Un avertissement américain sur un possible retour du Liban dans le giron du Bilad al-Cham suscite une vive controverse

L’avertissement lancé par l’envoyé spécial américain pour la Syrie, Thomas Barak, sur une éventuelle « reconversion » du Liban en partie intégrante du Bilad al-Cham a provoqué une large controverse au Liban. Certains y voient une pression pour désarmer le Hezbollah, tandis que d’autres y lisent une alerte sur l’incapacité de l’État libanais à assumer ses responsabilités souveraines.
Dans une déclaration au journal The National, Barak a déclaré : « Le Liban doit traiter la question des armes du Hezbollah, sinon il risque un danger existentiel (…), il pourrait redevenir une partie du Bilad al-Cham ».
Il a ajouté : « Il y a Israël d’un côté, l’Iran de l’autre, et maintenant la Syrie qui progresse très rapidement. Si le Liban ne bouge pas, il redeviendra une composante du Bilad al-Cham », soulignant ainsi le risque de perte de souveraineté face aux influences régionales.
Barak a poursuivi : « Les Syriens disent : le Liban est notre station balnéaire. Il faut donc réagir. Je comprends la frustration du peuple libanais, et cela me désole également ».
Ces déclarations ont provoqué une onde de choc dans les cercles politiques libanais, certains y voyant un message clair que le Liban pourrait être absorbé dans l’orbite syrienne s’il ne parvient pas à s’affirmer comme État souverain et fonctionnel.
Face à la polémique, Barak a publié un message sur X dans lequel il a précisé : « Mon éloge des progrès en Syrie ne constitue en rien une menace pour le Liban, mais reflète une nouvelle réalité régionale ».
Il a ajouté que la Syrie avait su tirer parti de la levée partielle des sanctions américaines pour attirer les investissements turcs et du Golfe, s’ouvrir diplomatiquement et construire une vision de prospérité commune avec le Liban, dans une relation d’égal à égal. Il a assuré que les États-Unis soutenaient cette dynamique de coopération entre deux États souverains.

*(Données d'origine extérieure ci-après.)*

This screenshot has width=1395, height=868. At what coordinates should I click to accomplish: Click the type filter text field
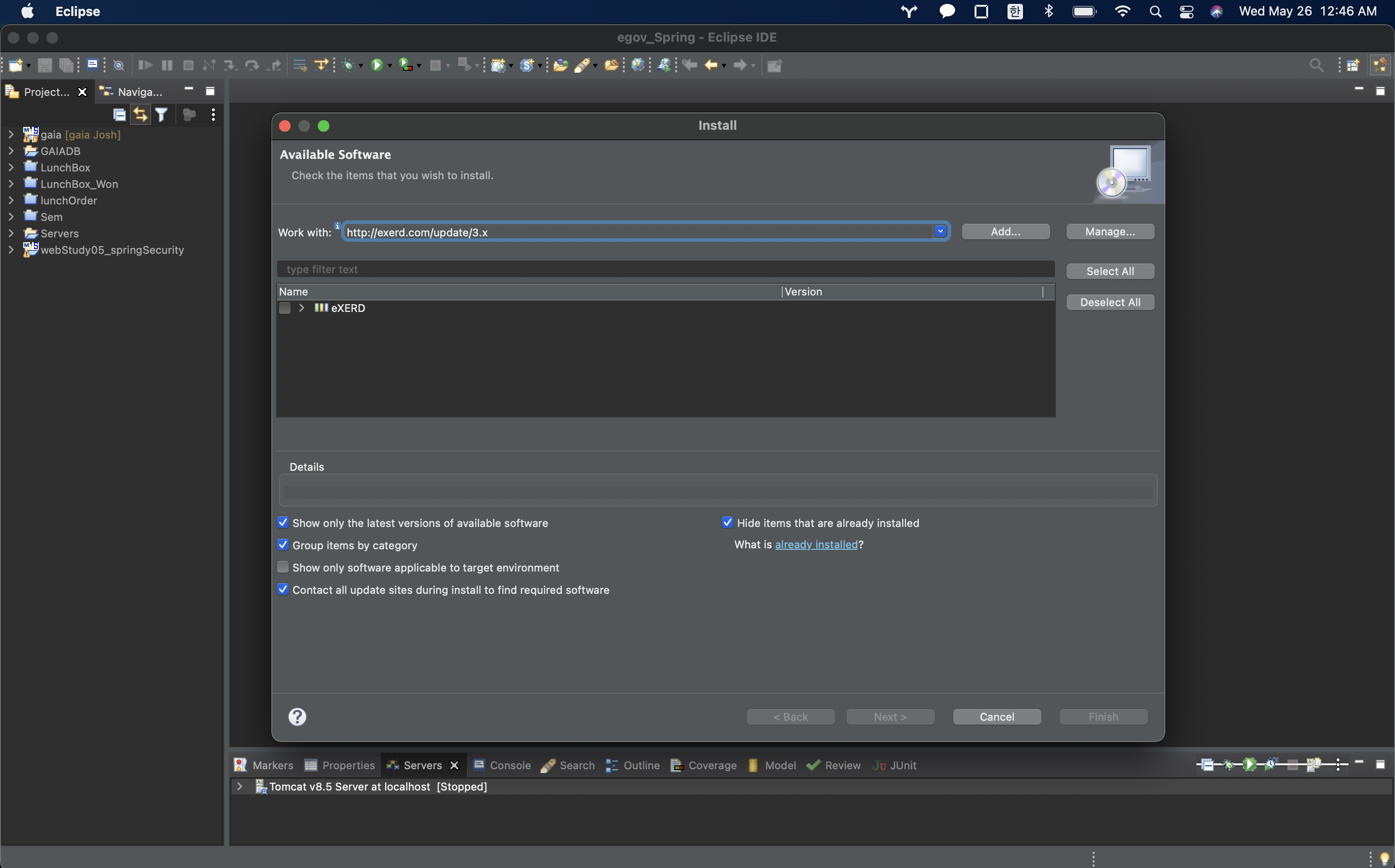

Le politologue libanais Toni Boulos a estimé que les propos de Barak impliquent que si le Liban ne maîtrise pas le dossier du Hezbollah, la Syrie pourrait étendre sa sécurité en territoire libanais. Il en va de même pour Israël, qui pourrait intervenir en profondeur au Liban sous prétexte de protéger sa sécurité.
Il a aussi averti que l’unique arsenal militaire du Hezbollah représente une menace pour le reste de la classe politique libanaise, désarmée.
Barak devrait revenir à Beyrouth dans deux semaines pour notifier aux responsables libanais le possible désengagement de l’administration américaine, face à l’immobilisme de l’État.
Boulos craint un isolement du Liban, voire son effondrement en un « grand centre de détention », s’il perd le soutien américain.
Les déclarations de Barak font suite à une visite à Beyrouth, où il a présenté un plan américain appelant au désarmement total du Hezbollah, en échange d’une aide à la reconstruction et d’un cessez-le-feu avec Israël. Beyrouth n’a pas encore approuvé ce plan, mais a transmis des « propositions alternatives ».
Peu après, le dirigeant du Hezbollah, Naïm Qassem, a rejeté tout désarmement tant que l’ »agression israélienne » persiste.
Malgré une trêve signée en novembre 2024, Israël l’a violée à plus de 3 000 reprises, selon les autorités libanaises, et continue d’occuper plusieurs collines et régions du sud du Liban.
Pour le politologue Tawfiq Chouman, les propos de Barak relèvent de la tactique de pression diplomatique sur la question du Hezbollah. Il anticipe une intensification des pressions durant la période de 90 jours fixée par Barak pour limiter l’usage des armes au Liban.
Toutefois, il écarte un retour à la situation de 1976, quand l’armée syrienne était entrée au Liban avec l’aval des autorités pour mettre fin à la guerre civile. Aujourd’hui, aucun acteur libanais n’appelle à un retour syrien, et la Syrie d’aujourd’hui ne bénéficie plus du consensus régional qu’elle avait à l’époque.
Historiquement, le « Bilad al-Cham » désigne la région englobant le Liban, la Syrie, la Jordanie et la Palestine. Durant les périodes omeyyade, abbasside et ottomane, le Liban faisait partie intégrante des divisions administratives du Cham, notamment les vilayets de Damas et de Beyrouth. Le mandat français a ensuite divisé ces territoires en États distincts, dont le Liban en 1920.